La Chancellerie a pris la profession d’avocat de court en manifestant sa volonté de réformer la profession d’avocat et d’introduire dans notre droit, à titre expérimental, le statut d’avocat salarié en entreprise. L’avant-projet de texte pose, au-delà du fond, des questions de méthode et pourrait mettre à mal l’unité de la profession patiemment édifiée ces trois dernières années.

«Nous sommes tous d’accord pour dire que c’est le plus mauvais moment pour mettre ce sujet sur la table. » C’est en ces termes que Jérôme Gavaudan, le nouveau président du Conseil national des barreaux s’est exprimé, vendredi 22 janvier 2021, devant les élus réunis pour la première assemblée générale de la nouvelle mandature, presque entièrement consacrée au sujet brûlant du moment : l’introduction dans notre droit du statut d’avocat salarié en entreprise, à l’initiative de la Chancellerie. Dévoilé par la presse spécialisée, l’avant-projet de texte avait été adressé peu de temps avant à l’instance représentative, laquelle s’était empressée de l’envoyer aux présidents des commissions. Dans un communiqué commun du 15 janvier 2021, quatre syndicats d’avocats (le Syndicat des avocats de France (SAF), la Fédération nationale de l’union des jeunes avocats (FNUJA), l’Avenir des barreaux de France (ABF) et la Confédération nationale des avocats (CNA)) ont dit leur opposition à ce projet d’expérimentation. Peu de temps après, une tribune signée par la présidente du Cercle Montesquieu et le président de l’AFJE, ainsi que par plus de 600 signataires, dont des avocats, exhortait à l’adoption de ce statut, en rappelant les enjeux de souveraineté économique liés à cette réforme. Lors de l’assemblée générale du CNB, Jérôme Gavaudan a indiqué que la Chancellerie souhaitait un retour rapide des avocats sur ce texte, afin de le présenter en Conseil des ministres fin février ou début mars, pour un examen par le Parlement au printemps.

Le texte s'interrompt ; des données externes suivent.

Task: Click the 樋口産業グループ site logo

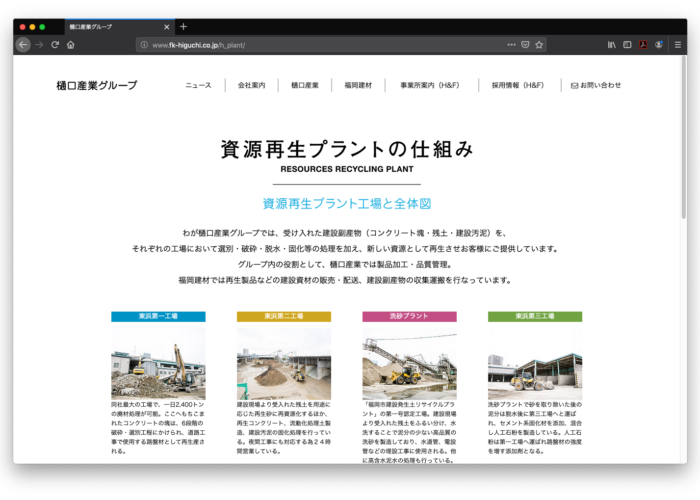Action: pos(97,86)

En outre, et c’est un sujet de crispation supplémentaire, en dehors des dispositions relatives à l’avocat salarié en entreprise, le projet de texte contient également des dispositions, parfois non encore communiquées, relatives à d’autres aspects du secret professionnel, notamment dans le contexte de l’enquête préliminaire, à la formation professionnelle (propositions issues du rapport Clavel-Haeri) ou encore à la discipline des avocats.

Divisés sur la réponse

« Il s’agit d’un débat inopportun qui peut nous conduire à une véritable division », a indiqué un élu CNB du SAF lors de l’assemblée générale. Et de fait, lors des débats, les élus étaient très divisés concernant l’attitude à adopter face à ce que tous qualifiaient unanimement de « piège » tendu par la Chancellerie ou de « coup de canif dans l’unité des avocats ». Mais si certains étaient partisans de refuser en bloc de débattre sur le texte, Olivier Cousi a averti : « Éric Dupond-Moretti aime la corrida. On nous agite un chiffon rouge et nous fonçons dessus tête baissée si nous refusons le débat. » Le bâtonnier de Paris a indiqué que lors du conseil de l’Ordre qui a eu lieu mardi 19 janvier 2021, après de longs débats, l’intérêt du barreau de la capitale pour étudier la question a été confirmé. Une commission ad hoc est en train d’examiner les conditions dans lesquelles ces discussions pourraient avoir lieu. À l’issue de son assemblée générale, le CNB a, quant à lui, voté deux motions, l’une refusant la création d’un avocat en entreprise à titre expérimental et exigeant le retrait de ce projet, adoptée à 71,23 % et l’autre, adoptée à l’unanimité, refusant de statuer dans des délais contraints sur un projet de loi « profession », dont elle n’a, de surcroît, pas eu connaissance dans son intégralité. Des barreaux ont d’ores et déjà adopté des motions refusant de débattre du texte, comme celui de Seine-Saint-Denis. Dans les Hauts-de-Seine, le nouveau bâtonnier Michel Guichard a réuni les élus de son conseil de l’Ordre pour une réunion d’information sur le texte, mais ils ne se prononceront sur la question qu’à l’issue d’un vote qui interviendra le jeudi 4 février 2021. « Si le barreau de Paris accepte le débat, celui des Hauts-de-Seine doit se prononcer », indique le bâtonnier qui qualifie le timing de « désastreux ». Il estime que les élus du conseil de l’Ordre, même s’ils ne se sont pas prononcés, semblent « très partagés » sur la question et relève que le texte communiqué par la Chancellerie ne contient même pas d’exposé des motifs. « Dans ces conditions, comment voulez-vous que les avocats comprennent ce que l’on veut faire ? »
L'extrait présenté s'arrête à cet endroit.